GROWING LITERARY RENOWN. ROYAL PATRONS.

"Follow your envious courses, men of malice;
You have Christian warrant for them, and, no doubt,
In time will find their fit rewards."

"O beware, my lord, of jealousy;
It is the green-eyed monster, which doth mock
The meat it feeds on."

The literary and dramatic world of London in the years 1589 to 1592 was stirred with pride and astonishment at the productions of William Shakspere, and from the tavern and guilds of tradesmen to the crack clubs of authors, lords and royalty itself, the Dramatic Magician of the Blackfriars was praised to the skies and sought for by even Queen Elizabeth, who saw more than another Edmund Spenser to glorify her reign and flash her name down the ages with even finer, luminous colors than bedecked the sylvan pathway of the Faerie Queen!

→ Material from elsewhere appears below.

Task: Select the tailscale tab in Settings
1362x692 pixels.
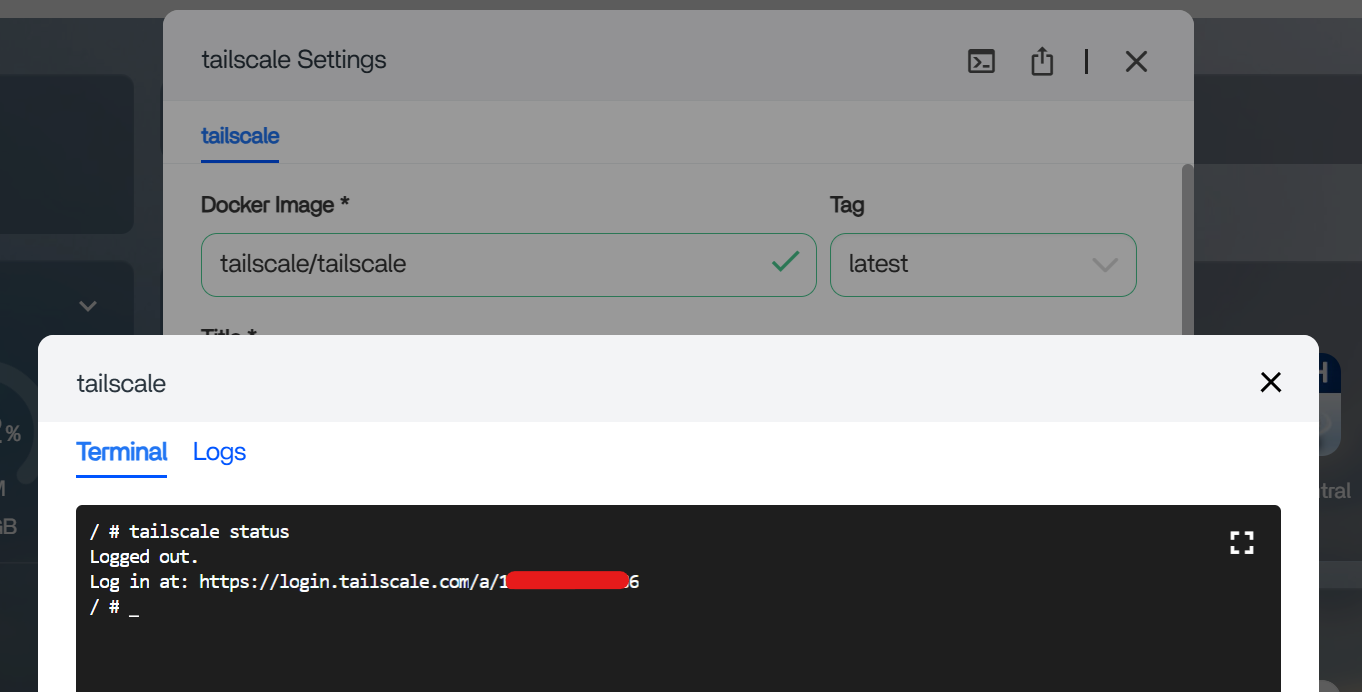Action: (240, 136)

The Earl of Leicester was one of the first great men of England to recognize the divine accomplishments of the Warwickshire boy who had made his first theatrical adventures through the domain of the old Earl, and who was ever the friend of old John Shakspere, the impecunious and agnostic father of our brilliant Bard.

On the death of the old Earl in the autumn of 1588, his domain reverted to his stepson, the young Earl of Essex, who continued to be the patron of letters and often attended the Blackfriars, with his friend, the handsome and intellectual Earl of Southampton, Henry Wriothesley, who took the greatest interest in the plays of "Love's Labor's Lost," "Two Gentlemen of Verona," "King John," "Henry the Fourth," "Henry the Fifth," and "Henry the Sixth," that were then fermenting in the brain of William.

He had ransacked the history of Hollingshead and others to illustrate on the stage the civil wars between the houses of York and Lancaster, known as the war of the Red and White Roses, with canker and thorn to pester each royal clan and bring misery on the British people because of a family quarrel!

"Uneasy lies the head that wears a crown."

"What have Kings that privates have not too,
Save ceremony?"

The jealousy of Kyd, Lodge and Greene continued to secretly knife the Stratford butcher boy, but the more they tried to cough him down the more he rose in public estimation, until finally these little vipers of spite and spleen gave up their secret scandal chase, when, like a roebuck from the forest of Arden or Caledonian heather crags, he flashed out of sight of all the dramatic and poetic hounds who pursued him, and ever after looked down from the imperial heights of Parnassus at the dummies of theatrical pretense.